Authors: David Eppstein and Daniel Frishberg

Published in: LIPIcs, Volume 283, 34th International Symposium on Algorithms and Computation (ISAAC 2023)


Abstract
We give a new rapid mixing result for a natural random walk on the independent sets of a graph G. We show that when G has bounded treewidth, this random walk - known as the Glauber dynamics for the hardcore model - mixes rapidly for all fixed values of the standard parameter λ > 0, giving a simple alternative to existing sampling algorithms for these structures. We also show rapid mixing for analogous Markov chains on dominating sets, b-edge covers, b-matchings, maximal independent sets, and maximal b-matchings. (For b-matchings, maximal independent sets, and maximal b-matchings we also require bounded degree.) Our results imply simpler alternatives to known algorithms for the sampling and approximate counting problems in these graphs.
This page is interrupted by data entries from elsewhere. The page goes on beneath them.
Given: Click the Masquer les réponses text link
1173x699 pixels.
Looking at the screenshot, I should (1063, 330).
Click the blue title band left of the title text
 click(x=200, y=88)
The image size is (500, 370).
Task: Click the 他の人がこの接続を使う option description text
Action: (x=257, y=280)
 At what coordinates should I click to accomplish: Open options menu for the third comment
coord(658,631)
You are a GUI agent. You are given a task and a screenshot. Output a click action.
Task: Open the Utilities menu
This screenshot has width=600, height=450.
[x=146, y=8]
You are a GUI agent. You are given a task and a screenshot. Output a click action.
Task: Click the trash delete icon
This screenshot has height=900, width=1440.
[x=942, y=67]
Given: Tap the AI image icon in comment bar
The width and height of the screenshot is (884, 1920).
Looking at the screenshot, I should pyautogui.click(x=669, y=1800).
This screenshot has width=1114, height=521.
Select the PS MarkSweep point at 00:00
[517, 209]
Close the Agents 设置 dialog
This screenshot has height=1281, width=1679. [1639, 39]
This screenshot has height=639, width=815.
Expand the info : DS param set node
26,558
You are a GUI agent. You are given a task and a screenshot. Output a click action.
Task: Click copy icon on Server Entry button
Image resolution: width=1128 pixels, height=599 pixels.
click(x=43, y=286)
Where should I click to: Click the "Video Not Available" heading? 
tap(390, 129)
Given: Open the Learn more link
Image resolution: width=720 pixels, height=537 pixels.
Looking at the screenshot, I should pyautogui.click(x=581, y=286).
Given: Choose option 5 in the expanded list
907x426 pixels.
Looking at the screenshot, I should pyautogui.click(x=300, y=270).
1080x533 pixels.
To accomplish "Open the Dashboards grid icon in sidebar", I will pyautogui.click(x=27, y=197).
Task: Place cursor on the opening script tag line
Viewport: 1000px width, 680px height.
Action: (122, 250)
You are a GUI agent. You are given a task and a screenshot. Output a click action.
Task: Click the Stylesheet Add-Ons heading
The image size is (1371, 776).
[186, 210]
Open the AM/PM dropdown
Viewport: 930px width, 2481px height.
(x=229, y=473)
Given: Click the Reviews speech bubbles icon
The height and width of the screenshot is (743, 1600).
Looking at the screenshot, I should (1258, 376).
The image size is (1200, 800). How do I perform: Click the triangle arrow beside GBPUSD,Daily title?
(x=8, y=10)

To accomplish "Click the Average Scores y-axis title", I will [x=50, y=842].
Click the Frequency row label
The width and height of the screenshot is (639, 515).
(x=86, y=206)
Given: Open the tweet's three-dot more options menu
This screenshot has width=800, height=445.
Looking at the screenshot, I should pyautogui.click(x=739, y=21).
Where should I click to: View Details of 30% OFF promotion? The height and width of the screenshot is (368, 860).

We prove our results by applying a divide-and-conquer framework we developed in a previous paper, as an alternative to the projection-restriction technique introduced by Jerrum, Son, Tetali, and Vigoda. We extend this prior framework to handle chains for which the application of that framework is not straightforward, strengthening existing results by Dyer, Goldberg, and Jerrum and by Heinrich for the Glauber dynamics on q-colorings of graphs of bounded treewidth and bounded degree.

Cite as

David Eppstein and Daniel Frishberg. Rapid Mixing for the Hardcore Glauber Dynamics and Other Markov Chains in Bounded-Treewidth Graphs. In 34th International Symposium on Algorithms and Computation (ISAAC 2023). Leibniz International Proceedings in Informatics (LIPIcs), Volume 283, pp. 30:1-30:13, Schloss Dagstuhl – Leibniz-Zentrum für Informatik (2023)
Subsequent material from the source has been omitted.